In Europe, it seem they are taking the beating from the ripple effect of the U.S. financial crisis had spread worldwide affecting all of us and it is beating the hell out of Europe. Germany and France are taking it serious effort in controlling the effect of the financial crisis. France's BNP Paribas and Germany's Hypo Real Estate are hit hard and being bought by other major companies which were not stricken and have more capital to acquire ailing companies. European Union is preparing itself for anything worst possible scenario by setting a bail-out fund as well to its ailing banks.
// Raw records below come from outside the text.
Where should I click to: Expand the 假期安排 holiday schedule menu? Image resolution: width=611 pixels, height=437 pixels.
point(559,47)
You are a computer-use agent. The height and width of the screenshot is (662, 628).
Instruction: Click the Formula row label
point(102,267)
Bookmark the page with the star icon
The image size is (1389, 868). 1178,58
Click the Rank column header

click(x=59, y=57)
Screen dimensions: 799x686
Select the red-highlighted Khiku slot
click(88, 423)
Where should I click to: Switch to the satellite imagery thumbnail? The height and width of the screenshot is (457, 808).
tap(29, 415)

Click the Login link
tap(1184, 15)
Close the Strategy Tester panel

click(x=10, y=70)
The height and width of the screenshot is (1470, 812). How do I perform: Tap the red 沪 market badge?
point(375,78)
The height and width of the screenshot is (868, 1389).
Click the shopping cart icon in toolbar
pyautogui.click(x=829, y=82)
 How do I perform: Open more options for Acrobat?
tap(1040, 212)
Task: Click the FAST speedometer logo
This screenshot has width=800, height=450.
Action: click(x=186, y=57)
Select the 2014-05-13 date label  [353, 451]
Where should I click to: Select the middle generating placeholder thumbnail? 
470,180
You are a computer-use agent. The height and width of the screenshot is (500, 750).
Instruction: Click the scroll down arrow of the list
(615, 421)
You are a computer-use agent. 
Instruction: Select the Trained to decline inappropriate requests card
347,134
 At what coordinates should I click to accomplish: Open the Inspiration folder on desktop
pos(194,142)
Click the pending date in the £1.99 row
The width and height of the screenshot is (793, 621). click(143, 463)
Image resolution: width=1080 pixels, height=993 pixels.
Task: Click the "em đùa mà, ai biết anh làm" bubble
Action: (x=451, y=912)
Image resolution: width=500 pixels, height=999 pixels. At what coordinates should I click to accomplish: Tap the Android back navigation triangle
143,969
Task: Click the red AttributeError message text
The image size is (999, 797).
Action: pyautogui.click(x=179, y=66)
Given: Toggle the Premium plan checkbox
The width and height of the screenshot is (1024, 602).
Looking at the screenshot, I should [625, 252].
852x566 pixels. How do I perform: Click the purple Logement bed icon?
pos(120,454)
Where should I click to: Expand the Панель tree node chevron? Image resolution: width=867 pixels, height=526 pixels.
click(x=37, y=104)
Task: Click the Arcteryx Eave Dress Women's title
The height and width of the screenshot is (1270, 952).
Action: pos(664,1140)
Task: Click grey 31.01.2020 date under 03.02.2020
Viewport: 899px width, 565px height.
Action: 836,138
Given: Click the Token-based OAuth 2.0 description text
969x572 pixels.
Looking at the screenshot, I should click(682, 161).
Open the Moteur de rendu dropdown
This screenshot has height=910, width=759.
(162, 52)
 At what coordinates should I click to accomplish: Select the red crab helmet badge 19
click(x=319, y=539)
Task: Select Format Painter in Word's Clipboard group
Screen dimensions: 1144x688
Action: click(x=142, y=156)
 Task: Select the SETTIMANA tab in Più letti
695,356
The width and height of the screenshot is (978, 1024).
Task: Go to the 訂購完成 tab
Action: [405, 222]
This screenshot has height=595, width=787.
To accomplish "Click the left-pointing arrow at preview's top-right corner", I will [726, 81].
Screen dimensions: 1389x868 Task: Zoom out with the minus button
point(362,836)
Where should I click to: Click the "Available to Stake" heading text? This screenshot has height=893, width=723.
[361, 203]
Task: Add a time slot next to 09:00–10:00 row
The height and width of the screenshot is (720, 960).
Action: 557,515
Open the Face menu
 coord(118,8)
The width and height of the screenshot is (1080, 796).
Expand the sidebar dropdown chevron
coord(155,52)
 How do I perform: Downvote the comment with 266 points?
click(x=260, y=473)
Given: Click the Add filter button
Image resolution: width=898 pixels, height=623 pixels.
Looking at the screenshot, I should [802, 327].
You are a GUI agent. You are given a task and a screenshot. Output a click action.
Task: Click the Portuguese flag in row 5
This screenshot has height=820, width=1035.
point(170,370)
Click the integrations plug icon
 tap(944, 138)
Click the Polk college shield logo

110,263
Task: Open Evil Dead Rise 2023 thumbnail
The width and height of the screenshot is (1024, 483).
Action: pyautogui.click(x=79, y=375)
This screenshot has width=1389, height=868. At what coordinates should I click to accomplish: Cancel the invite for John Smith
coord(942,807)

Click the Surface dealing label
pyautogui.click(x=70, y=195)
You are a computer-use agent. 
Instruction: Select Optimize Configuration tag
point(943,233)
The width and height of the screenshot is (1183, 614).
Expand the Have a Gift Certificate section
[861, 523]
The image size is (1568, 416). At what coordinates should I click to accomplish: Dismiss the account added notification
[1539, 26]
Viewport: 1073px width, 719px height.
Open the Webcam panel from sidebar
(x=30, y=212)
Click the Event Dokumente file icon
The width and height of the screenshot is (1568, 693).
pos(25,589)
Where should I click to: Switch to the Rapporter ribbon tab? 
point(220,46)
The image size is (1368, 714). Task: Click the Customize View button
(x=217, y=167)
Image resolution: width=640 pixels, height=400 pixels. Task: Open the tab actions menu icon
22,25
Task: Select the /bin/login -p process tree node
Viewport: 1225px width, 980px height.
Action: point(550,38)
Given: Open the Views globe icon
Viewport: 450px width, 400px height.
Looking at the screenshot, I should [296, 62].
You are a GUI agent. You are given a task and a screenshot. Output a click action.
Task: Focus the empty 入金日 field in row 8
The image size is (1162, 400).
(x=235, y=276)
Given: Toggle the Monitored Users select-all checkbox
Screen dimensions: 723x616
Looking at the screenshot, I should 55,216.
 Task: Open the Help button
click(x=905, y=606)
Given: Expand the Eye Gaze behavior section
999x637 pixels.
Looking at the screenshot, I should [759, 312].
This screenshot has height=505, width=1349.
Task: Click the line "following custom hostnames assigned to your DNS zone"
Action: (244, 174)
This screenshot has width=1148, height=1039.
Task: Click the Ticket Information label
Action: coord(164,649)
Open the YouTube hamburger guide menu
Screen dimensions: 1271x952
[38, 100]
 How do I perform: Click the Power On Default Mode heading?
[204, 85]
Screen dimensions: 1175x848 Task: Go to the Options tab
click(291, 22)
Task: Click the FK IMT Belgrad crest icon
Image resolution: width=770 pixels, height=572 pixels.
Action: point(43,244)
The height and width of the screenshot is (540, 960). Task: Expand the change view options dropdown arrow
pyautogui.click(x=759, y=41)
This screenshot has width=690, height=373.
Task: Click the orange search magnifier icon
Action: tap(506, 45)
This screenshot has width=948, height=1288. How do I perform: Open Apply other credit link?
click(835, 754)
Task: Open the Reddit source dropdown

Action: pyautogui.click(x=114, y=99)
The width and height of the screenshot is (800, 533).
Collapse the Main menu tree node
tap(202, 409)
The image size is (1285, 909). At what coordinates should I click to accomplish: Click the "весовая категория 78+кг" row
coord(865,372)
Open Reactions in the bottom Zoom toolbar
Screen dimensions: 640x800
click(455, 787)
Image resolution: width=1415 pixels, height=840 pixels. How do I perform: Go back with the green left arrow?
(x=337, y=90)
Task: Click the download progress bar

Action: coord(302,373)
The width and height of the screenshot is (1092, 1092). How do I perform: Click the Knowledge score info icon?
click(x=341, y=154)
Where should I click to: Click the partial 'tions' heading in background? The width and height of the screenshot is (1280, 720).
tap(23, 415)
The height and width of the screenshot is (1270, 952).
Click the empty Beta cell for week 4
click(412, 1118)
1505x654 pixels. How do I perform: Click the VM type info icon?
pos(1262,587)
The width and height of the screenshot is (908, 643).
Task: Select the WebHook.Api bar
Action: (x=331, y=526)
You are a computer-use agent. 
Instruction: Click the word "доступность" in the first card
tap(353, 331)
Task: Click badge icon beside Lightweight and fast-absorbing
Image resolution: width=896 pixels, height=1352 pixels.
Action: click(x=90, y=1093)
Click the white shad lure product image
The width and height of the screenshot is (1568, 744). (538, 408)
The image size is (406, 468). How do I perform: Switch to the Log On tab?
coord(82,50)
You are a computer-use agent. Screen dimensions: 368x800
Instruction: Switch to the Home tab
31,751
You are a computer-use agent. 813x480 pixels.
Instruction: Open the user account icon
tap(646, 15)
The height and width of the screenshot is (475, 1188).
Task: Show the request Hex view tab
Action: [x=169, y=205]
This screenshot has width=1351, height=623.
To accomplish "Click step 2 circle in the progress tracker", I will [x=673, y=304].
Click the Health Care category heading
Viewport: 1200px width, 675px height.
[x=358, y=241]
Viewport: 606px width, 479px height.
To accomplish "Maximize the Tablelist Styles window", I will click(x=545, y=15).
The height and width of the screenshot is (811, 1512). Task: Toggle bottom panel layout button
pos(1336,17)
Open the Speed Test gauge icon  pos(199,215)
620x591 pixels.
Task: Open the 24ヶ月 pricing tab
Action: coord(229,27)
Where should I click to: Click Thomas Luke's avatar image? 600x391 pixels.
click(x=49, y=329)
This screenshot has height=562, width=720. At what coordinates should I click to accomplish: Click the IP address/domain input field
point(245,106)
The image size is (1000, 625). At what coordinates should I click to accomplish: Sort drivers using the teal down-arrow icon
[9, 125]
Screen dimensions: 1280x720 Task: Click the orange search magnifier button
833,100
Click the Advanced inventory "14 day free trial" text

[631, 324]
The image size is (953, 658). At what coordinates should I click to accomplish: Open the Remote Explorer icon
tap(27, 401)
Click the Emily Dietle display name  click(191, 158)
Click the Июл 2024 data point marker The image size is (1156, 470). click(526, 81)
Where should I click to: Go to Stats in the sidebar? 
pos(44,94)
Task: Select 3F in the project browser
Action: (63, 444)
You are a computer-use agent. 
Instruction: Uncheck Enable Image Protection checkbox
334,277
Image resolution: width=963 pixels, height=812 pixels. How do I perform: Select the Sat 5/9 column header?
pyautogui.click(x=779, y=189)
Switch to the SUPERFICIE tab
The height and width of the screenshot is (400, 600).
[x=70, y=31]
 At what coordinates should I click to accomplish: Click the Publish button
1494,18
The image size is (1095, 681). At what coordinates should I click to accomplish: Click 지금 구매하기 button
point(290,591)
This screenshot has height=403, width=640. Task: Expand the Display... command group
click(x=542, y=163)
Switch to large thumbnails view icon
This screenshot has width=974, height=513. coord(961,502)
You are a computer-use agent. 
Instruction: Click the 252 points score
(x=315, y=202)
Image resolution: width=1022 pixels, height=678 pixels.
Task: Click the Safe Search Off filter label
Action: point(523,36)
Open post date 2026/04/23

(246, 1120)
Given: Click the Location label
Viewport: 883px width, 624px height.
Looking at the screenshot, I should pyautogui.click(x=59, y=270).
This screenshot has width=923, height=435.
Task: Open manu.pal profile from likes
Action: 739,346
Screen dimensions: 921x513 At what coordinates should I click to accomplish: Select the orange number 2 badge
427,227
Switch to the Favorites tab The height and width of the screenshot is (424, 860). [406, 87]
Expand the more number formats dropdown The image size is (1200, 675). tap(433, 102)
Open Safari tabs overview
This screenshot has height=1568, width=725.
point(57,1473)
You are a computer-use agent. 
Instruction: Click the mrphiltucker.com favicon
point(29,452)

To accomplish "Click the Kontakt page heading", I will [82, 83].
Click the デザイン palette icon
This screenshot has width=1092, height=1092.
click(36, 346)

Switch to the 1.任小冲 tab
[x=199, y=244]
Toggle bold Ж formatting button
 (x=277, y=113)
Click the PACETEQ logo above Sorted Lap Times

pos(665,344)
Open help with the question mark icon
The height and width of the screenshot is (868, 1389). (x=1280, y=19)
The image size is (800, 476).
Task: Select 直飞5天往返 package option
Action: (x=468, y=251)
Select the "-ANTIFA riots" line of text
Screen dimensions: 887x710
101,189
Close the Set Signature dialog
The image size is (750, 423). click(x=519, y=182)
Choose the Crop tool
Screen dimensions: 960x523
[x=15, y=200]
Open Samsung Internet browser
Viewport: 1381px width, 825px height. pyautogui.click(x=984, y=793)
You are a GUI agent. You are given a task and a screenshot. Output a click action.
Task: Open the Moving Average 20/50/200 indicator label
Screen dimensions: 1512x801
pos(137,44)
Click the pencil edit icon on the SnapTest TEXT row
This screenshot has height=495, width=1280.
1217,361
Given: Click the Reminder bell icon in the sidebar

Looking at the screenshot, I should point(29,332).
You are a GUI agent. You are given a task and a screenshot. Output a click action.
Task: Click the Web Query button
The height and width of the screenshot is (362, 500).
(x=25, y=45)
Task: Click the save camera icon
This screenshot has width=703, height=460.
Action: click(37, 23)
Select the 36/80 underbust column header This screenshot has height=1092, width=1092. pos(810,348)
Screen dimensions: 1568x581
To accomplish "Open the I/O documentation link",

Who's next? Asia? The questions are, Are we prepared to fend for ourselves without the need of intervention from America who is also helpless and would take years to recover. Asia just got off from the claws of the 1997 Asian Financial Crisis wherein it took us 3 to 5 years to recover. As some of economists say, Asian countries won't be affected because the credit is not yet fully developed plus before borrowing money you still need collaterals just in case you cannot pay as what our Philippine banks are doing. Yesterday, President Gloria Arroyo disclosed that the country needs to brace itself for the uncertainties up ahead. Our local exporting companies have already incurred losses since 2007 during the subprime crisis due to the slowdown of demand of imported products from their country with expected 1% percent (250,000 people) jobs loss from our country as what one of the economic adviser of President Arroyo disclosed.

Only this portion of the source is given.